**PROBLEM DETAILS:**
Please return every line of the records that contains the word "hidden".

**DATASET CONTENT:**

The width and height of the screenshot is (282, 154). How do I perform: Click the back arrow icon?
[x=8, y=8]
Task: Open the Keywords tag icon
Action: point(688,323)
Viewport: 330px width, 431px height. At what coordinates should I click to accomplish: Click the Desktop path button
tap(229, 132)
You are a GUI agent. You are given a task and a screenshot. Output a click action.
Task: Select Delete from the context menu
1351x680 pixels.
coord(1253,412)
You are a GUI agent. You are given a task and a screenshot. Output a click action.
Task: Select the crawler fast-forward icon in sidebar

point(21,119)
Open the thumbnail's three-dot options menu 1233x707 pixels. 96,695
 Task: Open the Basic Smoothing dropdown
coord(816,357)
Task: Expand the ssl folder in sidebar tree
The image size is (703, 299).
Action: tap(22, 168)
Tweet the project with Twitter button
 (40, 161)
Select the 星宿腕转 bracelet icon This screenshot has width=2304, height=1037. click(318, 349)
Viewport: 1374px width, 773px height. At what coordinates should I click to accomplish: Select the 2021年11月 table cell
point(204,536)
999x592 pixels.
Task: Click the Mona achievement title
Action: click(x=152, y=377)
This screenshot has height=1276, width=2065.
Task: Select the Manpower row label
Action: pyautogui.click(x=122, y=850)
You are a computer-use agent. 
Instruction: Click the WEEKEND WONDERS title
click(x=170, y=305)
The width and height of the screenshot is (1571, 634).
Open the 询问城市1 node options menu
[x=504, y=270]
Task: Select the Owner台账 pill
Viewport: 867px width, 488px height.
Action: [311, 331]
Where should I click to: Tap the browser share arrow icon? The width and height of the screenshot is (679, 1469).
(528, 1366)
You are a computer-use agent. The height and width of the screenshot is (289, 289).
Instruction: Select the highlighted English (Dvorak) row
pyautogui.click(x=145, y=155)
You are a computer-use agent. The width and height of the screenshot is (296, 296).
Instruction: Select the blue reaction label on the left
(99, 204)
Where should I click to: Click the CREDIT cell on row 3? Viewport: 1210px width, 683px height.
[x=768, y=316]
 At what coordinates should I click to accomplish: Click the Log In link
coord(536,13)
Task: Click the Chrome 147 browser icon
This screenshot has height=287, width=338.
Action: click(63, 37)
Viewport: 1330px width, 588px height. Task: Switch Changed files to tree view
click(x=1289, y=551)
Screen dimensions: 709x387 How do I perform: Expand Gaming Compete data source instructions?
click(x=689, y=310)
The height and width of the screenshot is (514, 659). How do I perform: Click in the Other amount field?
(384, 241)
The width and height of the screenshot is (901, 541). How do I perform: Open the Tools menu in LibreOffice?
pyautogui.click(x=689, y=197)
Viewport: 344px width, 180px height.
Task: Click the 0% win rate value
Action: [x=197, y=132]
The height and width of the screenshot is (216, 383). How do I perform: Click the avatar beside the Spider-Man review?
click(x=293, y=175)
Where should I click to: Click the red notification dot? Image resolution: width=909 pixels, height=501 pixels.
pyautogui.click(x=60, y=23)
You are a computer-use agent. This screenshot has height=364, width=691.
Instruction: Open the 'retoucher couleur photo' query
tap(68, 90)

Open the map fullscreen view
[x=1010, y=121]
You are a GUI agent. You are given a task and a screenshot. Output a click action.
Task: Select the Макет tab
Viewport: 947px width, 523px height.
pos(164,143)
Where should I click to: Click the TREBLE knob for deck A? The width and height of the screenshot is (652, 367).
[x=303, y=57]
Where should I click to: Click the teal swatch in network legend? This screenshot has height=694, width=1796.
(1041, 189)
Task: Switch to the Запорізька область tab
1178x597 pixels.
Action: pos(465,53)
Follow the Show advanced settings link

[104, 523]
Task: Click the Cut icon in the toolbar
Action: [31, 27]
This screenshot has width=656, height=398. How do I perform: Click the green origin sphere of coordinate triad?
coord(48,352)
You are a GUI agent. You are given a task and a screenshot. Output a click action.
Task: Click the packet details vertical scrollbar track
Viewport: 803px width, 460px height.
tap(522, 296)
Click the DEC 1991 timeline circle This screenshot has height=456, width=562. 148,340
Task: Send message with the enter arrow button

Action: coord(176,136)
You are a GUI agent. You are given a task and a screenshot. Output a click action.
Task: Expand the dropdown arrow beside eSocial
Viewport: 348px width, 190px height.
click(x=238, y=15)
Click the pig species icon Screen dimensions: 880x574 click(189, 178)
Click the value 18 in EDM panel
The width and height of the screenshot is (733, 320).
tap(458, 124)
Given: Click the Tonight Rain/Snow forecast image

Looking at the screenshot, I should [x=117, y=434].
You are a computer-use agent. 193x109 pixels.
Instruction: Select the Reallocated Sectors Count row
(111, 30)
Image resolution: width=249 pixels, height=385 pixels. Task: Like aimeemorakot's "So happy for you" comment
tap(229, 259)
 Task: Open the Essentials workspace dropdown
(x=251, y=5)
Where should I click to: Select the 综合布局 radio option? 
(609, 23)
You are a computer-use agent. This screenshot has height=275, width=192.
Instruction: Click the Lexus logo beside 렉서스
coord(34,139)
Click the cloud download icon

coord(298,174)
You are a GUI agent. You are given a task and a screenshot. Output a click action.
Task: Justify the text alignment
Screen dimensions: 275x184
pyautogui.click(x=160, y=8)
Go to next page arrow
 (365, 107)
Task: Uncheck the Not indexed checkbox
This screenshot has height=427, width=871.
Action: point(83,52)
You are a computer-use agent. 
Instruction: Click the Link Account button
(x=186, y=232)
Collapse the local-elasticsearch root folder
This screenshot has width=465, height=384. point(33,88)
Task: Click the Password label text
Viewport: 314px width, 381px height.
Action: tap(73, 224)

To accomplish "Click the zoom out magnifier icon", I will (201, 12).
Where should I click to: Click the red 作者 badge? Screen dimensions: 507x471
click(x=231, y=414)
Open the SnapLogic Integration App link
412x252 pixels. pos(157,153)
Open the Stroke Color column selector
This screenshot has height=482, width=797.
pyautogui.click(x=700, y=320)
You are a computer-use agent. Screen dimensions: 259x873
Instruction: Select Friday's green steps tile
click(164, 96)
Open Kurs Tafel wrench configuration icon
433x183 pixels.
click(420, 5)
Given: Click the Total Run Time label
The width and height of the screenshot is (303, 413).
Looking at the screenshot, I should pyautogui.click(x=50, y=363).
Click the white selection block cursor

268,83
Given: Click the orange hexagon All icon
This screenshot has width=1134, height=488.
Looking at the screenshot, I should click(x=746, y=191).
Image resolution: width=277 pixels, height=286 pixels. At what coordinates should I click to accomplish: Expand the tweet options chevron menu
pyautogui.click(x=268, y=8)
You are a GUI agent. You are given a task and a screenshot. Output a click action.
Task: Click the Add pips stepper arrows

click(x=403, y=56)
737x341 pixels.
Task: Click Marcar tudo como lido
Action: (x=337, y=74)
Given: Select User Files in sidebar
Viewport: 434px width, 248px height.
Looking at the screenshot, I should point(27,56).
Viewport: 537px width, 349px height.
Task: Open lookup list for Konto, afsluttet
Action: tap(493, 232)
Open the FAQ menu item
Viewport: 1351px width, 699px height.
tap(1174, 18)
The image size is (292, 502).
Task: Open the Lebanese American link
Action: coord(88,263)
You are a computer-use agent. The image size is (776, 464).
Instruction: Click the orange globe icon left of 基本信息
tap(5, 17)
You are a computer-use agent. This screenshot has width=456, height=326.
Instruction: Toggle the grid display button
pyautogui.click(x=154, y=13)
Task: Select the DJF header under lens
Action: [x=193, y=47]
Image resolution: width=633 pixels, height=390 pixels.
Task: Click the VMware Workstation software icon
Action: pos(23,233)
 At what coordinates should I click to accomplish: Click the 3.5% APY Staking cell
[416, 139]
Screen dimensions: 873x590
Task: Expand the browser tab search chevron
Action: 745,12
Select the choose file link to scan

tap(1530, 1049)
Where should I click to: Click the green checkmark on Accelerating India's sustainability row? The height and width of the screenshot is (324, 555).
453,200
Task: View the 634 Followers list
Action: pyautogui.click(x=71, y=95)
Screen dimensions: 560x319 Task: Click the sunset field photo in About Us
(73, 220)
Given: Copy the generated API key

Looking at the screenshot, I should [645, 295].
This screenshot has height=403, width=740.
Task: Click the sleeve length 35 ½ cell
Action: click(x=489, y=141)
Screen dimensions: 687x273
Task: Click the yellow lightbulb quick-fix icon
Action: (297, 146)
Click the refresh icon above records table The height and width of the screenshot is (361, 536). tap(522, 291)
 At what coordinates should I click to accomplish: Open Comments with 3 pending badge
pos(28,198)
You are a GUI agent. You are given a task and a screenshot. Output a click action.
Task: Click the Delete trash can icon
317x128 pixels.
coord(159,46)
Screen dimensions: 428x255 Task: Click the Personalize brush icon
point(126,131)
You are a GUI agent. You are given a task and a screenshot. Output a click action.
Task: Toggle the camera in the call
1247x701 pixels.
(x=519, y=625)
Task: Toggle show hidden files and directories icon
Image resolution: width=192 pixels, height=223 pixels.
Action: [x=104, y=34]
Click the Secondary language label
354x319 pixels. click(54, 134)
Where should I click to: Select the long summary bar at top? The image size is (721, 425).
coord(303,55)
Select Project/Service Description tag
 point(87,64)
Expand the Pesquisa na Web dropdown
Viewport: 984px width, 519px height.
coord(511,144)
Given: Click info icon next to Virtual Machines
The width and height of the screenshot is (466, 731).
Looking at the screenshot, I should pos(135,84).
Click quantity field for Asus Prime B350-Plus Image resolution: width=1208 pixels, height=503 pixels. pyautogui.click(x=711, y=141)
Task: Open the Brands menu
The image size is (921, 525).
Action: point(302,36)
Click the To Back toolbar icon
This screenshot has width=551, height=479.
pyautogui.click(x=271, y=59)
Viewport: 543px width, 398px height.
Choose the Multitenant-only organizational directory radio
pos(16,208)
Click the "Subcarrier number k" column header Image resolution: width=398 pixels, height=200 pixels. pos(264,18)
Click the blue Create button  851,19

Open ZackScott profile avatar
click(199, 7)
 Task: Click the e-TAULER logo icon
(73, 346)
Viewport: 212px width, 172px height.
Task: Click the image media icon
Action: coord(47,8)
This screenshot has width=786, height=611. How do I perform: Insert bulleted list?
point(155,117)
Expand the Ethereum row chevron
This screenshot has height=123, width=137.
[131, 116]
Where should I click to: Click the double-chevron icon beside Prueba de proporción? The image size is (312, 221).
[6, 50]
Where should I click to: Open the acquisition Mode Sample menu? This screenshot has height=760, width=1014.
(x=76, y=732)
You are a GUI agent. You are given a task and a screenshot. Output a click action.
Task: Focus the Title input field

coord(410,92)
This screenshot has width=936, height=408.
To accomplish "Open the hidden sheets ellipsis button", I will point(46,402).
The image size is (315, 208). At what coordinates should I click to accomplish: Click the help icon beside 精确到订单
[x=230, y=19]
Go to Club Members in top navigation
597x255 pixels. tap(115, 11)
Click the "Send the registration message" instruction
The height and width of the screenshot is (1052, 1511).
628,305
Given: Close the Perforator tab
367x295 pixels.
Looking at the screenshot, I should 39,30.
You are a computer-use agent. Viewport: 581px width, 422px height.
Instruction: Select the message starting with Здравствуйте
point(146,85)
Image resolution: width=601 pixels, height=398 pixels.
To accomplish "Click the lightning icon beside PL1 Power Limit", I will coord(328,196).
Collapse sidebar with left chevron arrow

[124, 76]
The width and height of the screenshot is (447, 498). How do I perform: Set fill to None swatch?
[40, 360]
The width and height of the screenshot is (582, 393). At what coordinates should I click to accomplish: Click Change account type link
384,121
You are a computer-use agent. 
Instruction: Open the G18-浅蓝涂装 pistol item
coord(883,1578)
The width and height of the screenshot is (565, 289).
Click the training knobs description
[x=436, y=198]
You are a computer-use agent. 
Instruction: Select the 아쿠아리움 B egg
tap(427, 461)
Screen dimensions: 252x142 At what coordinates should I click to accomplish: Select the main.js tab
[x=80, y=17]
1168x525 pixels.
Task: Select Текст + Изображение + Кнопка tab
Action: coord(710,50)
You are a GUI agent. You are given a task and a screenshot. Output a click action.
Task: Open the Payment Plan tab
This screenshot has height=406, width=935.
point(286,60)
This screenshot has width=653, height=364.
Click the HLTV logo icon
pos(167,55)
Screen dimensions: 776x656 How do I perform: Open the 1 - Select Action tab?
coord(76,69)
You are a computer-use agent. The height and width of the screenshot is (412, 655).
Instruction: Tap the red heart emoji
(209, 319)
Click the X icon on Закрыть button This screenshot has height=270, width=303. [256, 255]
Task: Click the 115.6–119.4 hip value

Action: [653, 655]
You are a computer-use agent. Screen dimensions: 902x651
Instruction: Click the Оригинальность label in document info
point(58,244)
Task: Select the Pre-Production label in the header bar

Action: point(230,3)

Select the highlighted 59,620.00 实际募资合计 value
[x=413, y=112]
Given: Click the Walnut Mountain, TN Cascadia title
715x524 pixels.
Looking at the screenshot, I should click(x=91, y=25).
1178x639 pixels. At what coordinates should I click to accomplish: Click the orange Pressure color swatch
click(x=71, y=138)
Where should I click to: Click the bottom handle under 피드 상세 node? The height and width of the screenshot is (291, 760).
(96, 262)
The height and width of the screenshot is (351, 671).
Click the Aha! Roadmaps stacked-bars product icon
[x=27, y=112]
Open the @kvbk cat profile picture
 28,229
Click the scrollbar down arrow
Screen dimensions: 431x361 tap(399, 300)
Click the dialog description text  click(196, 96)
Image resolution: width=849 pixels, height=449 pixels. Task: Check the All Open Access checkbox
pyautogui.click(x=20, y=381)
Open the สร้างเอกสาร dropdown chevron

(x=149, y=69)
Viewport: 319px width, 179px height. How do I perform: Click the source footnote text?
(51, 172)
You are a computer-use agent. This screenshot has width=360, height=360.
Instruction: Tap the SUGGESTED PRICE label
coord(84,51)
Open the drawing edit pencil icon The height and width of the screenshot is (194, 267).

**TASK RESULT:**
Task: Toggle show hidden files and directories icon
To accomplish "Open the hidden sheets ellipsis button", I will point(46,402).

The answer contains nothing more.